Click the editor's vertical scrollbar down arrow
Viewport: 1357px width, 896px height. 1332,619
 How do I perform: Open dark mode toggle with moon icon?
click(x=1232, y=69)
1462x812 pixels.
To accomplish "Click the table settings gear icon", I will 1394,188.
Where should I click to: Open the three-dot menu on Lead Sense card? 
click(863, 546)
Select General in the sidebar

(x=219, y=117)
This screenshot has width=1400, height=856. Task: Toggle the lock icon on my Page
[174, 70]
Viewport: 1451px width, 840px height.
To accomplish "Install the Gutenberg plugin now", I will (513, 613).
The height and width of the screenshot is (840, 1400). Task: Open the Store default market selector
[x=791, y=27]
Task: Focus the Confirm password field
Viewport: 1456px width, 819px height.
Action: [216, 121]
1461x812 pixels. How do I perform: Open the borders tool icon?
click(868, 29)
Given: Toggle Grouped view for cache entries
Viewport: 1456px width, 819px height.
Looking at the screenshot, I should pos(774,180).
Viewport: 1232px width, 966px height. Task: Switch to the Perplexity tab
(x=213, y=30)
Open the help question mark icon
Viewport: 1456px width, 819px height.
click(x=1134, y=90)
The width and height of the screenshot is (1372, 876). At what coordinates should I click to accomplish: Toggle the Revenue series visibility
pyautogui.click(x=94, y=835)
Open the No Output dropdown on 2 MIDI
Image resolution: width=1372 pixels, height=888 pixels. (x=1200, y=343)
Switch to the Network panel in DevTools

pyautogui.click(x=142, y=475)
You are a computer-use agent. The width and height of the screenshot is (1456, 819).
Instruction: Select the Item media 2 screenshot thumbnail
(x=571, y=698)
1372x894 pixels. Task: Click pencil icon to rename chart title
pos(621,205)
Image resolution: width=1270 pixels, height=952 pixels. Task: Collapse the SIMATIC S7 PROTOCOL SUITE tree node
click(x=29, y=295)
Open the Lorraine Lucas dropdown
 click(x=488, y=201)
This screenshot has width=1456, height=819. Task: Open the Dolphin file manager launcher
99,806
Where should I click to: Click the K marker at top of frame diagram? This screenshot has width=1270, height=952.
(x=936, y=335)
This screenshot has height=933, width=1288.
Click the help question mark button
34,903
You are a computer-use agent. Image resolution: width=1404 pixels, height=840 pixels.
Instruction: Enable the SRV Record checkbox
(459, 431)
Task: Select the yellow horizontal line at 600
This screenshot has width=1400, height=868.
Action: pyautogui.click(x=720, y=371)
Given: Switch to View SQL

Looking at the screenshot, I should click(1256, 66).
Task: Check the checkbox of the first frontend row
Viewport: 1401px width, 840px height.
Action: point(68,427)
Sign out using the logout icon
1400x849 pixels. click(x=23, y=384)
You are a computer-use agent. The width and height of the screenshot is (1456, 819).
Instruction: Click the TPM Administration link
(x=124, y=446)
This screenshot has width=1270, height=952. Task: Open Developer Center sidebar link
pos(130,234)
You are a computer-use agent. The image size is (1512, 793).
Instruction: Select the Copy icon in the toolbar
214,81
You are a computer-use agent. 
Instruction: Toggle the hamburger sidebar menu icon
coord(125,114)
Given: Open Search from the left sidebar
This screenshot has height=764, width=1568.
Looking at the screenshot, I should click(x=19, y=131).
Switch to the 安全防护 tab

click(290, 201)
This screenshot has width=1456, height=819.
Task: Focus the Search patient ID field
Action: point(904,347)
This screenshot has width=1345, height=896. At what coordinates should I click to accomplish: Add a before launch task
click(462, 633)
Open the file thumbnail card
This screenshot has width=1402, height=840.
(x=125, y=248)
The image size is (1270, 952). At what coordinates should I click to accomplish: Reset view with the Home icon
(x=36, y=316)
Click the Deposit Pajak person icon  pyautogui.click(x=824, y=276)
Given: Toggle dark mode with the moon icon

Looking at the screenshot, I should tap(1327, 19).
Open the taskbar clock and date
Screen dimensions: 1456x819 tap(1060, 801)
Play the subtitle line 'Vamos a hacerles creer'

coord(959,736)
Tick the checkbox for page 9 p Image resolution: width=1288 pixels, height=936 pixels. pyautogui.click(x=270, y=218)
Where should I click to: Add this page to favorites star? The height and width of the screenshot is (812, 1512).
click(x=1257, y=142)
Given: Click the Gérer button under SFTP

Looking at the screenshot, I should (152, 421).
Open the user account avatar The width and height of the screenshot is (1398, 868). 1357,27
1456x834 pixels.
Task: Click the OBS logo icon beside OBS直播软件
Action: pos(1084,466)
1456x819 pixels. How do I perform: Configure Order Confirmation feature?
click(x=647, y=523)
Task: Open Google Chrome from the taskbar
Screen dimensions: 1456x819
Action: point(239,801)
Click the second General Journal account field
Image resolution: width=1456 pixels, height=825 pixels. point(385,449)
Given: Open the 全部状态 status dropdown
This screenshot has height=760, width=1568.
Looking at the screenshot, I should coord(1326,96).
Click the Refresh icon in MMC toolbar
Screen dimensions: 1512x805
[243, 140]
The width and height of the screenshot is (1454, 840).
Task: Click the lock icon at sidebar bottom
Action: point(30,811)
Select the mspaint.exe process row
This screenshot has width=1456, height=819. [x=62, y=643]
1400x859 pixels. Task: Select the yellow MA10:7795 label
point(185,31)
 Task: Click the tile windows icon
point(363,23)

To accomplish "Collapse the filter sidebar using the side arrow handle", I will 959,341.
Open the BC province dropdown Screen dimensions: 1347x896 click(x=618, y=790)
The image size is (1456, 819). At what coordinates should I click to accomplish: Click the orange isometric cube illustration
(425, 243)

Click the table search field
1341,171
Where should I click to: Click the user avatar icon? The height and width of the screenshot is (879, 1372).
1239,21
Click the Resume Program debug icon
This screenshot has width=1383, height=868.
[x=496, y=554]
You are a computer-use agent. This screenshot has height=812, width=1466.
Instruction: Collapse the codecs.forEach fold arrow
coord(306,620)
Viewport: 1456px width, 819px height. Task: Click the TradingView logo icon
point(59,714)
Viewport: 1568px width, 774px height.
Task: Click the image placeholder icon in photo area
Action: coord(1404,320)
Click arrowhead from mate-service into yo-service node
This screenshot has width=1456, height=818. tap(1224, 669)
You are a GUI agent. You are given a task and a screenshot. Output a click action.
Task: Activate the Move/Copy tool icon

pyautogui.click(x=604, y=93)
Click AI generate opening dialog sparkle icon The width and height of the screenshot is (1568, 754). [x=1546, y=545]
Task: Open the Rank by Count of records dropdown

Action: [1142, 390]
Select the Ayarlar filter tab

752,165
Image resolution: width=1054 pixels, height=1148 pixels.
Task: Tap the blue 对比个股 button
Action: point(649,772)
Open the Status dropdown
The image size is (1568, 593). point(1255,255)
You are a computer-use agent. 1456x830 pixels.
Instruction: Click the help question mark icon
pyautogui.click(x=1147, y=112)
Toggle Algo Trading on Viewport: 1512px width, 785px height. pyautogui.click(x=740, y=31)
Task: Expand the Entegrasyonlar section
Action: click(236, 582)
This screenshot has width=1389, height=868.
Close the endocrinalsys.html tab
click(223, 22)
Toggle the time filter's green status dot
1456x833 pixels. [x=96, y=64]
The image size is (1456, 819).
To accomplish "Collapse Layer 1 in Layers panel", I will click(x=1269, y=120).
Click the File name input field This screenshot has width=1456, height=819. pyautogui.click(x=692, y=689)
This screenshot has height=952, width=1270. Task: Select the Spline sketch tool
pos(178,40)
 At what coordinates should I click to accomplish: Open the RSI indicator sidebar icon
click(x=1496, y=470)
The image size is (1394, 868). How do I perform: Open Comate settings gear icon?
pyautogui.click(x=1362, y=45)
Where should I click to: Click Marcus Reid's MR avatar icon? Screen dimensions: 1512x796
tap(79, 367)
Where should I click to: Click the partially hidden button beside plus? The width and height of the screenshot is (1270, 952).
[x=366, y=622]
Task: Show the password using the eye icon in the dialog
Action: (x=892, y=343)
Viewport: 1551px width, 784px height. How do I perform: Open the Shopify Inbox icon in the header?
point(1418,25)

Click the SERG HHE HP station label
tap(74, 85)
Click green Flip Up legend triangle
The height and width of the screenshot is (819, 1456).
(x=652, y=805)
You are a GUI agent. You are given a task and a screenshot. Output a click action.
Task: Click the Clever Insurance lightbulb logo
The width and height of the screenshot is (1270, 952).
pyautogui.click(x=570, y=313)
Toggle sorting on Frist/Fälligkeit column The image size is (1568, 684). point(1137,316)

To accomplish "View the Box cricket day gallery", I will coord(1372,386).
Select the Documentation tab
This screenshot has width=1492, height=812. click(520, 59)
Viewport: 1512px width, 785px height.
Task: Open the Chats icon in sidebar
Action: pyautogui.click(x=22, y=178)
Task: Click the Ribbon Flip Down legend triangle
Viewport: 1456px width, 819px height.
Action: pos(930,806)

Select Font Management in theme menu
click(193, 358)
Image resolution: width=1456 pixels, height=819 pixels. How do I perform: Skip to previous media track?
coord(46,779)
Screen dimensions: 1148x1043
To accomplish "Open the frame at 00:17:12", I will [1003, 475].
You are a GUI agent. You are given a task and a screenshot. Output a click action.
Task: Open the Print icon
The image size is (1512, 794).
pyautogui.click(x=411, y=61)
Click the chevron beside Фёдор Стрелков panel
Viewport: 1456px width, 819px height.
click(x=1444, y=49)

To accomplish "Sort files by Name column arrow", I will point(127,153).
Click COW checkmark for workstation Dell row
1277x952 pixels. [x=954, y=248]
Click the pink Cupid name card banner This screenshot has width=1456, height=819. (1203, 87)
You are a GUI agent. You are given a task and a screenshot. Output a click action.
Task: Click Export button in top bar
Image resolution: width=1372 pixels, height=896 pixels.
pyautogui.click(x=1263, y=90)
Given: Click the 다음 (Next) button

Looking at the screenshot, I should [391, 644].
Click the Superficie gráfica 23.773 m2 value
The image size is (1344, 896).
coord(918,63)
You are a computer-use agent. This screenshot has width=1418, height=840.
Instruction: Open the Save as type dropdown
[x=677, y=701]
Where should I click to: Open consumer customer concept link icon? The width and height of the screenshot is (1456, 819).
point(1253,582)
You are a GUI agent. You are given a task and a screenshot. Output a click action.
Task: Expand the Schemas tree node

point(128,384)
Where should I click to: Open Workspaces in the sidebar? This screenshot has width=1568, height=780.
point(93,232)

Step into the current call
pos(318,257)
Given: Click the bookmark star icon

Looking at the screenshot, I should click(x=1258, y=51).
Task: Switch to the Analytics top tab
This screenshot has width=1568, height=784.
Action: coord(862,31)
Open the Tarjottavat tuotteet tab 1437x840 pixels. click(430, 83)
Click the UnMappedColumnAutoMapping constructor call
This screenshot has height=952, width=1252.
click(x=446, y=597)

_ _ _ _ _

Goal of the exercise
Among the entries above, the line containing "Click the table search field", the line containing "has height=812, width=1466.", and all lines between them are to be restated word for word; nothing else belongs in the reply.

Result below
Click the table search field
1341,171
Where should I click to: Click the user avatar icon? The height and width of the screenshot is (879, 1372).
1239,21
Click the Resume Program debug icon
This screenshot has width=1383, height=868.
[x=496, y=554]
You are a computer-use agent. This screenshot has height=812, width=1466.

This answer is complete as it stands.